* [Aim of the exercise] Leave the pictures out. Transcribe exactly every line from the start of the records through the one containing "Given: Click the Shape002 object color swatch".

(Stored data entries)

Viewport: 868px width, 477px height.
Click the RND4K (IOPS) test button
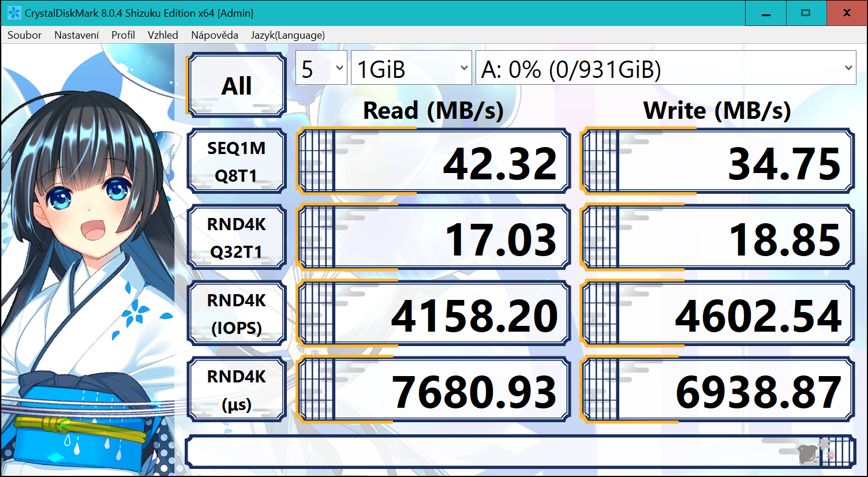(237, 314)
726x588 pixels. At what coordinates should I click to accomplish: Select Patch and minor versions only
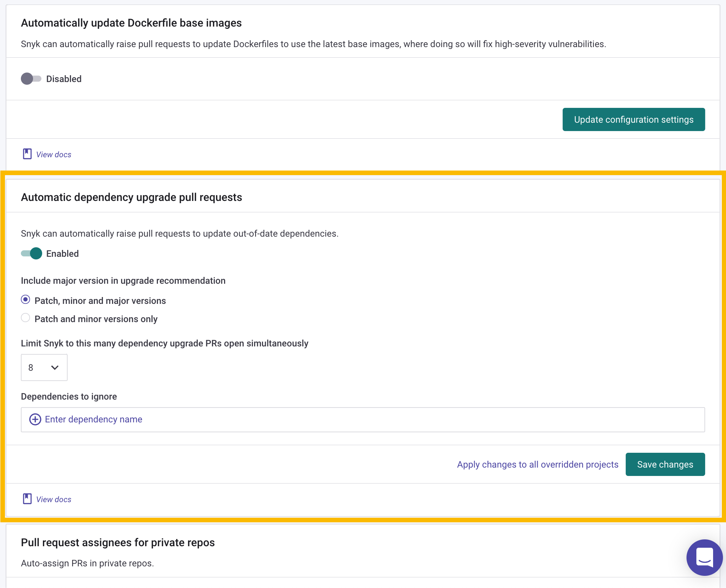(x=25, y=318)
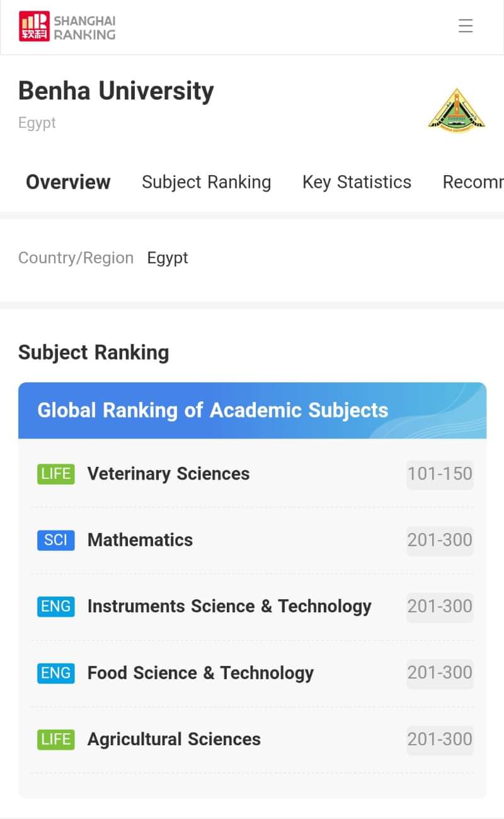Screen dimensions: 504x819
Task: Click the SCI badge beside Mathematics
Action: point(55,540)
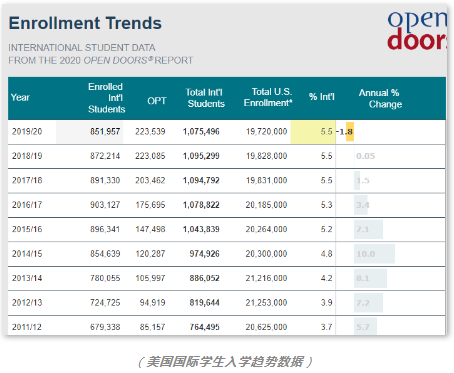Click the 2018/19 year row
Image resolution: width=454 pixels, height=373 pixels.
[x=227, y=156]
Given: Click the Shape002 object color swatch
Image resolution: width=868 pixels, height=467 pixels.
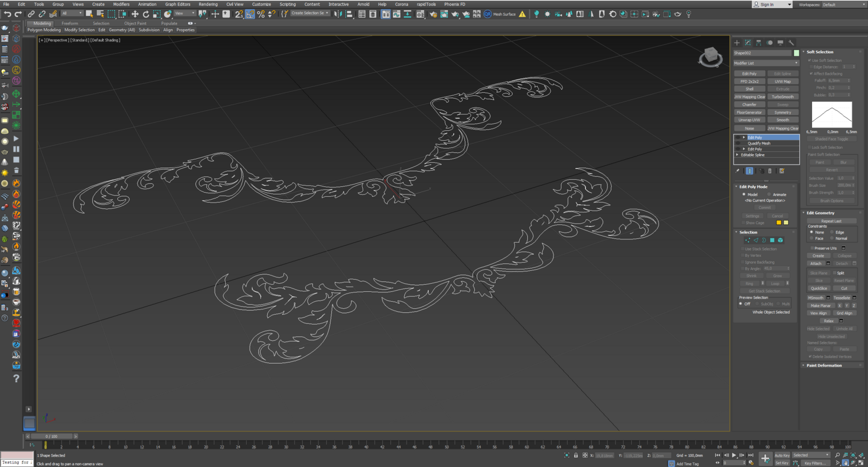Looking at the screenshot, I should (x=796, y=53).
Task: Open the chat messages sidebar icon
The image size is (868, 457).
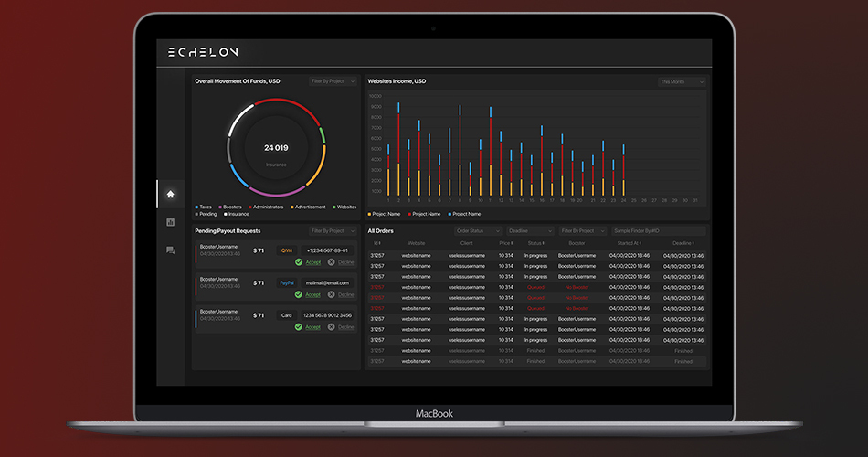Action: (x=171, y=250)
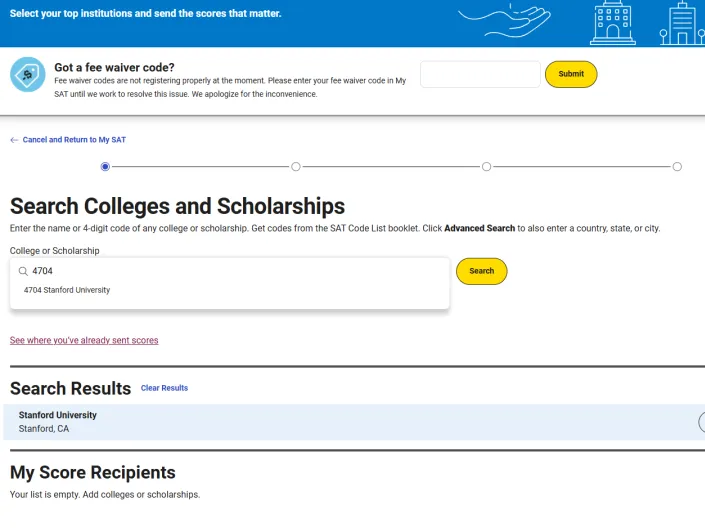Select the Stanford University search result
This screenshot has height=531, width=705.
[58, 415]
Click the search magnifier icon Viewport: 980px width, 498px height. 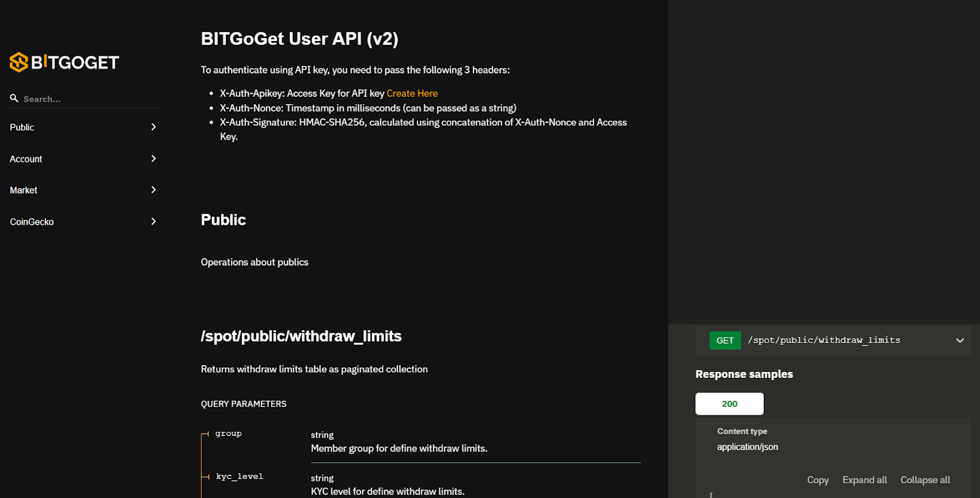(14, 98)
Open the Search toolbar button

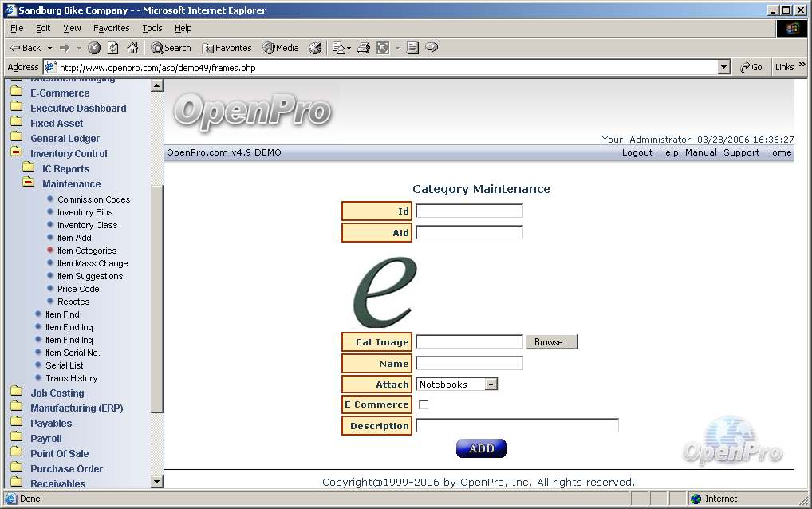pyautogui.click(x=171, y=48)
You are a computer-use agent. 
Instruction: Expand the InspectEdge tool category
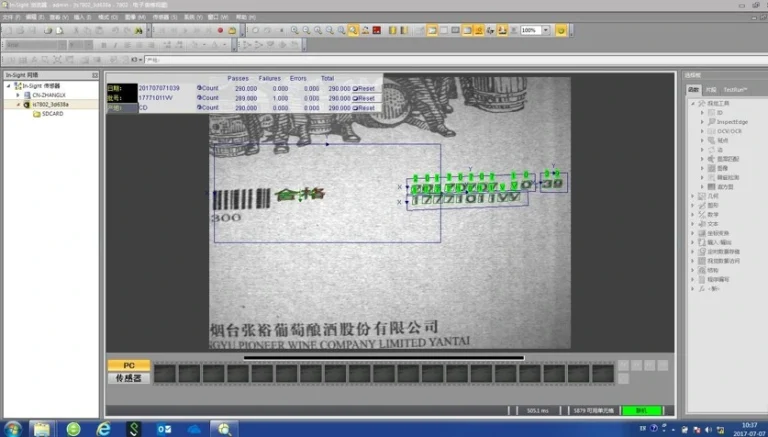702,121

* [Output]
Viewport: 868px width, 477px height.
Click the RND4K (IOPS) test button
(237, 314)
726x588 pixels. At what coordinates should I click to accomplish: Select Patch and minor versions only
(x=25, y=318)
Screen dimensions: 504x819
Task: Click the SCI badge beside Mathematics
Action: point(55,540)
Click the 2018/19 year row
Image resolution: width=454 pixels, height=373 pixels.
[x=227, y=156]
Given: Click the Shape002 object color swatch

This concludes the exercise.